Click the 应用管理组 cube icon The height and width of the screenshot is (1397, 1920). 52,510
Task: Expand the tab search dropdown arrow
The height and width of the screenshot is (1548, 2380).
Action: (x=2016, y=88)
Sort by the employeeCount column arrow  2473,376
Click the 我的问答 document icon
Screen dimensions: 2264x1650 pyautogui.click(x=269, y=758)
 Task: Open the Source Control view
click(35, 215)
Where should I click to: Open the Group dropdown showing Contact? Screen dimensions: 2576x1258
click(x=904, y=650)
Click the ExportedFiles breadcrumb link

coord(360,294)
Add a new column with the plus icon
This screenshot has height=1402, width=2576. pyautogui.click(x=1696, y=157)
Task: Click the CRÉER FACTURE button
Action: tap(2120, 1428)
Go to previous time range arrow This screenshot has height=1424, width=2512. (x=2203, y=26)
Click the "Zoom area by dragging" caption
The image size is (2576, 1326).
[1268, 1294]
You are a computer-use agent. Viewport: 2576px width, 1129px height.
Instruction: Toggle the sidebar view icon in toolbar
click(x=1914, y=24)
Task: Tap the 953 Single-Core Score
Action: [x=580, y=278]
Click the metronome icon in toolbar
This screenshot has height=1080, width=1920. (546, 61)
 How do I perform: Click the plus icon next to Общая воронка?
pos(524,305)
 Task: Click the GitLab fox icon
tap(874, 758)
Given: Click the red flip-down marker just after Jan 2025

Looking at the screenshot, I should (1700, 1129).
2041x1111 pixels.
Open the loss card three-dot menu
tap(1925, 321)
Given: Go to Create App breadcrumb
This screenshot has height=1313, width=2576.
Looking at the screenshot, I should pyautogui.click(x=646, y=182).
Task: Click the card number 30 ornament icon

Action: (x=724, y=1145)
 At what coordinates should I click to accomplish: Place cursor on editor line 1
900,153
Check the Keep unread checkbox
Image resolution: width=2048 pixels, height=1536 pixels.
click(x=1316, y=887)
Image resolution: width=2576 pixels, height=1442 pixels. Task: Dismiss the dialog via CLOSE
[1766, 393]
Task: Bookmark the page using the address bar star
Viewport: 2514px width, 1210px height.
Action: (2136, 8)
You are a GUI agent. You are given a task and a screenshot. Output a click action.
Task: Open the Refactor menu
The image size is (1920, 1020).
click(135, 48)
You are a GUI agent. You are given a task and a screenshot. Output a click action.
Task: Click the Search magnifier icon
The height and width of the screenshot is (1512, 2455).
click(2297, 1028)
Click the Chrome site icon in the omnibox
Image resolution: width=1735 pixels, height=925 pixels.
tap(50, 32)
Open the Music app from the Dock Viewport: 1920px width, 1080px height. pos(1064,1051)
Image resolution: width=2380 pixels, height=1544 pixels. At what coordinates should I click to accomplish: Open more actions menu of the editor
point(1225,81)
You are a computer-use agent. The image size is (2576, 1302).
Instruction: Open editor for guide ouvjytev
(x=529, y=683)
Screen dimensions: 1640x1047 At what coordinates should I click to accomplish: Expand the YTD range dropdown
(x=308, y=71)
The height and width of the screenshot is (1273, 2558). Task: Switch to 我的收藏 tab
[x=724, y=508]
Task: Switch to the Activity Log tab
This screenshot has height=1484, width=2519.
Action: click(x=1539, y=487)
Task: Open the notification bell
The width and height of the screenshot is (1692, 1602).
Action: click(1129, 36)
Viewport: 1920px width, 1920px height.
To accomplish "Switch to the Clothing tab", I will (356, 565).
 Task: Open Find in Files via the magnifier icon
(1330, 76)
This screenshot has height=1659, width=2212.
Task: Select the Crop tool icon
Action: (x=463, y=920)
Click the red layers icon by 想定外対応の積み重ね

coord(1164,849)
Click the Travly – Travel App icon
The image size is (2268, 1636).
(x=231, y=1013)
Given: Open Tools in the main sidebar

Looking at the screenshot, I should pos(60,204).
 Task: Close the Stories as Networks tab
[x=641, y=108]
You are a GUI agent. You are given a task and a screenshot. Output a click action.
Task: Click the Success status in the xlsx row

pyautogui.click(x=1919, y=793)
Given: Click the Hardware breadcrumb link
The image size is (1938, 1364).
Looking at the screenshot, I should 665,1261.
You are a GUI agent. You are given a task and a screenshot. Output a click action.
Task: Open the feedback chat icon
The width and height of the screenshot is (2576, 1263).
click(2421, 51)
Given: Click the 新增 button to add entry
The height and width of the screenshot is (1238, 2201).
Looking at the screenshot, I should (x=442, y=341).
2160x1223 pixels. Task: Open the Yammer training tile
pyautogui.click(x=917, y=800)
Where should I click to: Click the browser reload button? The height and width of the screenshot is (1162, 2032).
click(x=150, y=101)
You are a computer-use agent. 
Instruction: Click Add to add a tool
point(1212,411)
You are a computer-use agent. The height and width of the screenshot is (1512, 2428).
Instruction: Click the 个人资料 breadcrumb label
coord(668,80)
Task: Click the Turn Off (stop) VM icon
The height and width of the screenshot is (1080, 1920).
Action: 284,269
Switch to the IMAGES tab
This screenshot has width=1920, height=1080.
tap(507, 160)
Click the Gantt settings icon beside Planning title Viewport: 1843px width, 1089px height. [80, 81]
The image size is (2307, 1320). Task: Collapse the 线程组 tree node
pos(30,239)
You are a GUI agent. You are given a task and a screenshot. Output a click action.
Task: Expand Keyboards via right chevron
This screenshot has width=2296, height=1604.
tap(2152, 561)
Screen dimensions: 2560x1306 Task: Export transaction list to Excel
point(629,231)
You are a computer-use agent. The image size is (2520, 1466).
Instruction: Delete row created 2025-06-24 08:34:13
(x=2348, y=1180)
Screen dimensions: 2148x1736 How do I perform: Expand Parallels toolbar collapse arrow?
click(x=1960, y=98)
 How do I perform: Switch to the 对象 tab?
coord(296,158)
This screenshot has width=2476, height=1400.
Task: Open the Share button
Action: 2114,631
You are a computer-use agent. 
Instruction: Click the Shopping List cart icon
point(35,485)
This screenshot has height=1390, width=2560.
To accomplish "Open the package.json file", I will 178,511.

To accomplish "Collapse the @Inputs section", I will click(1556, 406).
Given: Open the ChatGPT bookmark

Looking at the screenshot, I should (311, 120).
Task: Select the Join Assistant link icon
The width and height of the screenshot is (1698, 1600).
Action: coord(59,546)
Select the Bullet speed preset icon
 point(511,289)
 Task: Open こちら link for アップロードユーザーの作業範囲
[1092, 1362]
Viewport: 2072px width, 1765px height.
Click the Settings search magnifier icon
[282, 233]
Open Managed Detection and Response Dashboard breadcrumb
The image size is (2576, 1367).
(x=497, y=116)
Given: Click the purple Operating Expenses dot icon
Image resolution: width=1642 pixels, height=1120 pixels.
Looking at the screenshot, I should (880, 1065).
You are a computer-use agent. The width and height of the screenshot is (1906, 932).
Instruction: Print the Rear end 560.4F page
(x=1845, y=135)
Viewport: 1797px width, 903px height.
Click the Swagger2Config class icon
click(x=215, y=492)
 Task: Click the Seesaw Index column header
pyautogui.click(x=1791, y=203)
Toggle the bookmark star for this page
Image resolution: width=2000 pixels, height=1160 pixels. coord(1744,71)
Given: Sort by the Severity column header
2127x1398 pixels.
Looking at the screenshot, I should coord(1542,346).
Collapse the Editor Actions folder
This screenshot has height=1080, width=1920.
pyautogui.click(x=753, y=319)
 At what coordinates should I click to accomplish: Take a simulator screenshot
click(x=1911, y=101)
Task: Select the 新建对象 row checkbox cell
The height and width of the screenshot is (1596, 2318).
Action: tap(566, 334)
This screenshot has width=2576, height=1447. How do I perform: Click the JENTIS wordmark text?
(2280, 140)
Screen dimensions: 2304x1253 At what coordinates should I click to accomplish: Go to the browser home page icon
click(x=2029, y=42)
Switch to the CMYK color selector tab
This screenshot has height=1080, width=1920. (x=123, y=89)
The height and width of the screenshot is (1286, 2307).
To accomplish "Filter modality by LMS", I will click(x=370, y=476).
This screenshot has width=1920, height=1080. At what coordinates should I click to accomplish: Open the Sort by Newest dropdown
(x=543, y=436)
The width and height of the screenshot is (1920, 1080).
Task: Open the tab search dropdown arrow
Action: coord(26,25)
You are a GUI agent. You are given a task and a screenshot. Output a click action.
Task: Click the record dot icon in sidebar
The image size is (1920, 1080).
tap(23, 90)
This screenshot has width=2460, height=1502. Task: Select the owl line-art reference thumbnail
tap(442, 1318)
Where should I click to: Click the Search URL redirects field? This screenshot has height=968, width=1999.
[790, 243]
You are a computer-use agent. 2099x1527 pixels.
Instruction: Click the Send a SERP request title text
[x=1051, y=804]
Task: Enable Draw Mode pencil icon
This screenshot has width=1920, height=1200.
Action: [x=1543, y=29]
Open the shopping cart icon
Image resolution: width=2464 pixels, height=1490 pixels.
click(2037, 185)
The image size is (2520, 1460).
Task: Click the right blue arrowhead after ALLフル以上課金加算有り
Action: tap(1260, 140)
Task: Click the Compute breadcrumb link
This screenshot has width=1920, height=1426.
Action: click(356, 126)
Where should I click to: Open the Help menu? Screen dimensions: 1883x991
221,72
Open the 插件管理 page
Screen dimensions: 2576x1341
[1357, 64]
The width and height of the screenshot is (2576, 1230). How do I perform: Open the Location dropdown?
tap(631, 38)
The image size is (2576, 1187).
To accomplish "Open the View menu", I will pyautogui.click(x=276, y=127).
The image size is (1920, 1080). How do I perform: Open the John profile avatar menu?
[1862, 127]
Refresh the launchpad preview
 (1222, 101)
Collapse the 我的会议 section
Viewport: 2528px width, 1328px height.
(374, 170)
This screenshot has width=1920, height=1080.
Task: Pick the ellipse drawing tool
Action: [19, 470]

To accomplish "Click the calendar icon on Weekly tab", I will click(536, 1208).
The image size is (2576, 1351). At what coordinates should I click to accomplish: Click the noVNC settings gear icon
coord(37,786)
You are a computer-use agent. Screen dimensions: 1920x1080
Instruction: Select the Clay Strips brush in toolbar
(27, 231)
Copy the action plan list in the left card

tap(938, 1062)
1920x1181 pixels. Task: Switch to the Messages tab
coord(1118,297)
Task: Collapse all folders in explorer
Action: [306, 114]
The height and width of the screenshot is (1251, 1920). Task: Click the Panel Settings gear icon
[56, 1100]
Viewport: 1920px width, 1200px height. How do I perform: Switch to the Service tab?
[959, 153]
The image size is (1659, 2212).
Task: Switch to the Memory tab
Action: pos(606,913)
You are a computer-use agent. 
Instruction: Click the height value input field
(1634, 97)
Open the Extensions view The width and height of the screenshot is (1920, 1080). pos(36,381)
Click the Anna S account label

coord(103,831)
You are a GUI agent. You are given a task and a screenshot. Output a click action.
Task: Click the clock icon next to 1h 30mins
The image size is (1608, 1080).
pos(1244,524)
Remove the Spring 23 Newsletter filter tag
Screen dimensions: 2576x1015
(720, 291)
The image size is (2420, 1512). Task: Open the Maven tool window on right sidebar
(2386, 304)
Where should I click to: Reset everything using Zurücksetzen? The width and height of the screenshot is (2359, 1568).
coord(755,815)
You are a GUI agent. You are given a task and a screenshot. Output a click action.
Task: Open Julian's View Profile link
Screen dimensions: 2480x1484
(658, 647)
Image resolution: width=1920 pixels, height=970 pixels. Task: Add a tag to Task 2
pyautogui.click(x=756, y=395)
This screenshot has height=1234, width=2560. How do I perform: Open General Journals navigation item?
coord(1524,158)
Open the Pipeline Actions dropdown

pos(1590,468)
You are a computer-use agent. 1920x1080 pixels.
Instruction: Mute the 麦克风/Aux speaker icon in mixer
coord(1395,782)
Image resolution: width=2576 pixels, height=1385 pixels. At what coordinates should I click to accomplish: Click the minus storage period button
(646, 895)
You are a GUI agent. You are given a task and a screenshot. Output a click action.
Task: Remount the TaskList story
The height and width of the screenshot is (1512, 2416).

> **Required work**:
In the records above, find the line with "Task: Enable Draw Mode pencil icon"; write out exactly that line and each one after it, stopping after the line with "The image size is (2576, 1187).".

> **Answer to the exercise**:
Task: Enable Draw Mode pencil icon
This screenshot has width=1920, height=1200.
Action: [x=1543, y=29]
Open the shopping cart icon
Image resolution: width=2464 pixels, height=1490 pixels.
click(2037, 185)
The image size is (2520, 1460).
Task: Click the right blue arrowhead after ALLフル以上課金加算有り
Action: tap(1260, 140)
Task: Click the Compute breadcrumb link
This screenshot has width=1920, height=1426.
Action: click(356, 126)
Where should I click to: Open the Help menu? Screen dimensions: 1883x991
221,72
Open the 插件管理 page
Screen dimensions: 2576x1341
[1357, 64]
The width and height of the screenshot is (2576, 1230). How do I perform: Open the Location dropdown?
tap(631, 38)
The image size is (2576, 1187).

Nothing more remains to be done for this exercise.